Abstract. The firn layer regulates how an ice-sheet responds to climate change by modifying how changes in surface temperature, snow accumulation and ablation affect the ice-sheet mass balance. Firn properties are often simulated with a firn densification model. Firn models are forced with surface mass balance components, surface energy balance components and/or meteorological variables. In literature, a variety of climate forcing time steps have been used to force such firn models, ranging from 3-hours to 1-day, 1-month, or even annual. To investigate the impact of these different time steps, we force the firn densification model IMAU-FDM with different climate forcing time steps at the surface for the Antarctic Peninsula and southern Greenland Ice Sheet. We show that the modelled firn layer contains more pore space for larger forcing time steps, and that locations with limited firn pore space due to seasonal melt are most sensitive. The climate forcing time step impacts the creation of pore space by snowfall and the depletion of pore space by snowmelt and firn densification. The key in causing the differences in firn pore space is the presence or absence of a diurnal cycle in the input data.
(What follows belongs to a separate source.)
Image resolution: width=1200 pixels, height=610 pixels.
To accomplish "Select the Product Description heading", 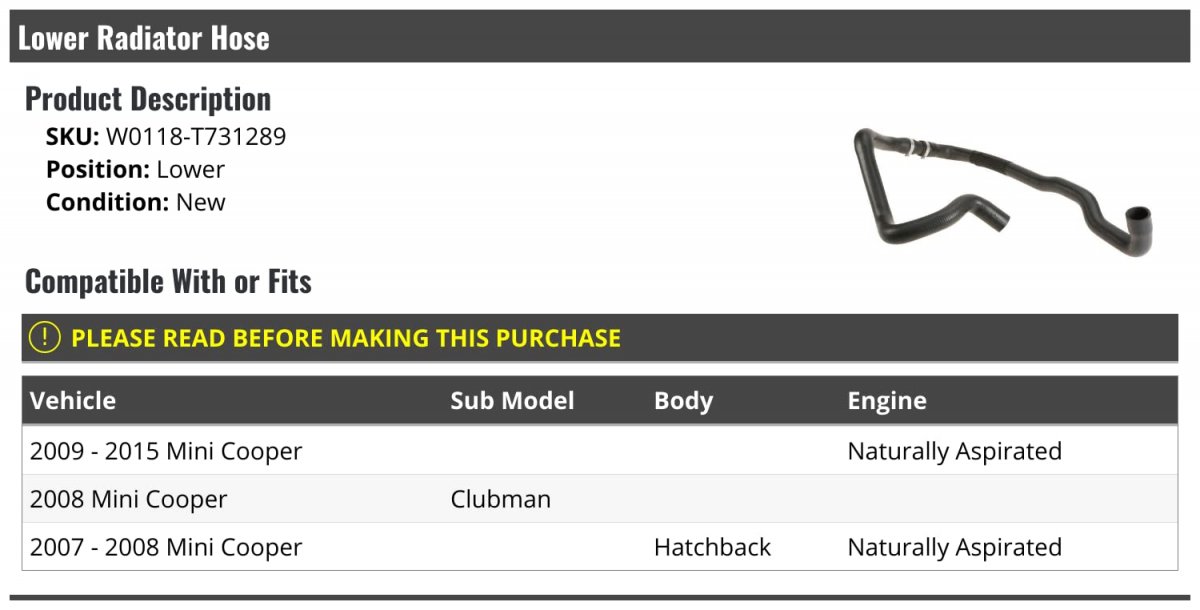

A climate forcing time step greater than a day allows for a non-physical coexistence of snowmelt and sub-zero surface temperatures, leading to immediate shallow refreezing of meltwater. Subsequent melting removes refrozen ice rather than porous firn, reducing the amount of firn air that is lost through melting. Therefore, the decoupled temperature and snowmelt in the upper layers give more firn air with a climate forcing time step larger than a day. We also found that firn density parameterizations can become unsuitable when applied outside the physical conditions or climate forcing time step on which they are based. These parameterizations lead to unrealistic firn densification and accumulation behavior in the model. We argue that (1) firn models require a timestep small enough to capture at least the diurnal cycle, (2) use of parameterizations should be critically assessed and used consistently with the way they were originally developed, and (3) the forcing time step should be considered when interpreting firn model output.